Un’esperienza ultraventennale, ma ad ascoltare la sua voce, la passione rimane immutata. Damiano Branca è un neurologo in servizio al Grande ospedale metropolitano di Reggio Calabria, responsabile del laboratorio di elettroneuromiografia, è tra i maggiori esperti di Parkinson in città.

«Proviamo a dare il massimo anche se siamo sempre risicatissimi in termini di organico - ammette Branca - per questo non esiste un vero e proprio ambulatorio per il Parkinson al Gom».

Una lacuna che non limita, però, l’attenzione a quanti convivono col morbo neurodegenerativo: «Seppure ormai sappiamo scientificamente che il Parkinson non riduce l’aspettativa di vita, certamente la condiziona per cui è essenziale intervenire in modo clinico e farmacologico per poter garantire il maggior numero di opportunità ai nostri pazienti», chiosa il neurologo reggino che spiega come di strada fatta negli ultimi anni ce n’è stata tantissima: «È cambiato pressoché tutto in termini di cura, ma anche di diagnosi».

Su questo aspetto Branca si sofferma in modo più specifico: «Possiamo affermare che, oggi più che mai, si può riuscire ad ottenere delle diagnosi pre-cliniche o precoci».

🎧 Ascolta il podcast 👇


PER APPROFONDIRE: In piedi contro il Parkinson, il prof reggino: «Non voglio dargliela vinta»


Tutto si basa sulla conoscenza del morbo e su alcuni indicatori spesso sottaciuti: «Disturbi nel sonno-Rem, stipsi, depressione: questi sono solo alcuni dei sintomi che possono suonare dei campanelli d’allarme».

La strada dei bio-marcatori, avviata a Catanzaro da un luminare reggino, Aldo Quattrone, è ormai battuta da tantissimi specialisti.

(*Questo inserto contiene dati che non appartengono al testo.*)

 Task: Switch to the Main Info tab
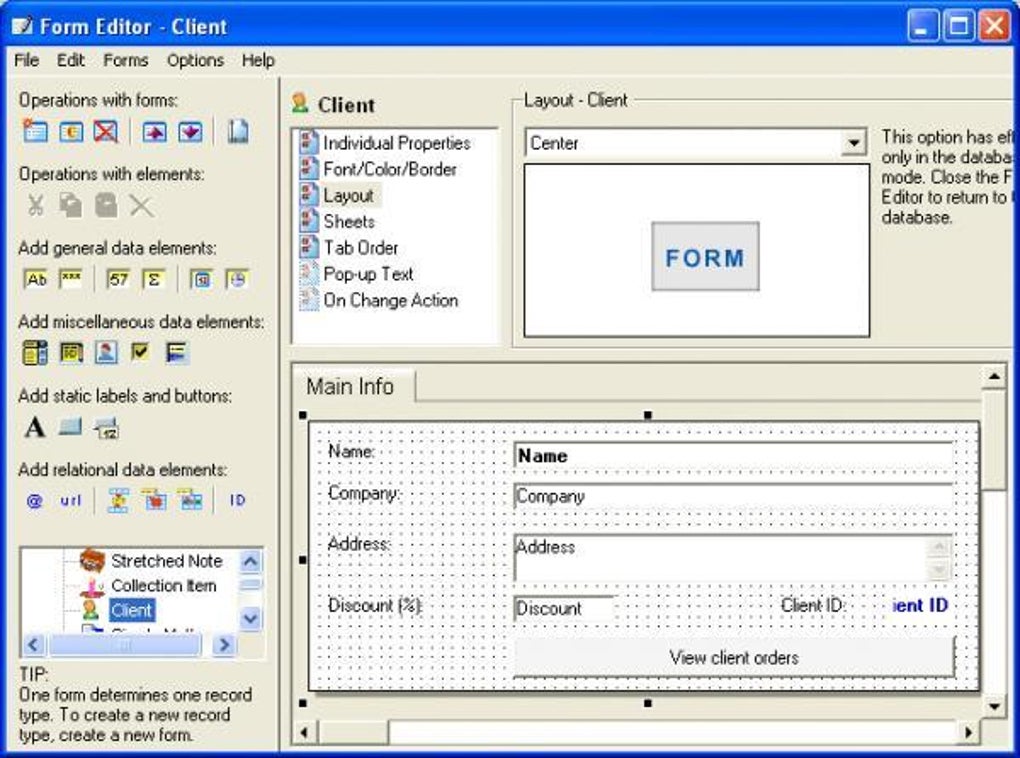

Anche in questo caso, l’obiettivo è quello di intervenire per tempo: «I casi di Parkinson si stanno moltiplicando e il trend è in aumento: questo non serve per fare terrorismo mediatico, ma piuttosto per chiarire alle persone che tanti segnali non vanno trascurati, a qualsiasi età».

Esistono, infatti, casi di pazienti con Parkinson poco più che quarantenni. D’altro canto, la diagnostica sul Parkinson non è infallibile: «Uno studio di oltre Manica ha stabilito come il 25% delle prime diagnosi sia sbagliata». Un dato che potrebbe incutere timore, però - puntualizza sempre il dottor Branca - «seppure una possibilità di errore ci sia occorre costantemente tenere monitorate le condizioni di salute».

Rimarca spesso questo concetto il neurologo reggino perché dalla sua esperienza non sono mancate le «negazioni evidenti» da parte di alcuni pazienti che tendono a minimizzare sintomi e possibili conseguenze. Insomma, per quanto l’Universo Parkinson sia quantomeno attuale nel dibattito medico, a livello di coscientizzazione c’è ancora tanta paura e, spesso, un po’ di ignoranza.

«Il nostro dovere - aggiunge Branca - è quello di umanizzare il nostro ruolo scientifico. Vale a dire saper applicare i protocolli medici, ma anche saper dialogare con i pazienti e in particolar modo coi loro parenti».

La dimensione del caregiver, infatti, diventa ancor più difficile: il Parkinson non lascia tregua sotto il profilo emotivo dove le forme depressive assumono contorni preoccupanti: «Come ospedale proviamo a dare il massimo - stigmatizza Branca - seppure per un territorio di quasi seicentomila persone, il reparto di Neurologia del Gom sia l’unico chiamato a rispondere a queste esigenze sanitarie».

Una sorte di oasi nel deserto e i numeri risicati «ci rendiamo conto ci costringono a non dare ai pazienti quanto meriterebbero». Scienza e coscienza nelle parole di Branca: da un lato la necessità di “spingere” sulla ricerca medica, dall’altro la coperta troppo corta dei numeri della sanità reggina e calabrese.

Il neurologo tira un sospiro alla fine della nostra chiacchierata: «I pazienti devono fidarsi» chiosa. Una fiducia che, di fronte a professionalità così, ci appare quasi spontanea.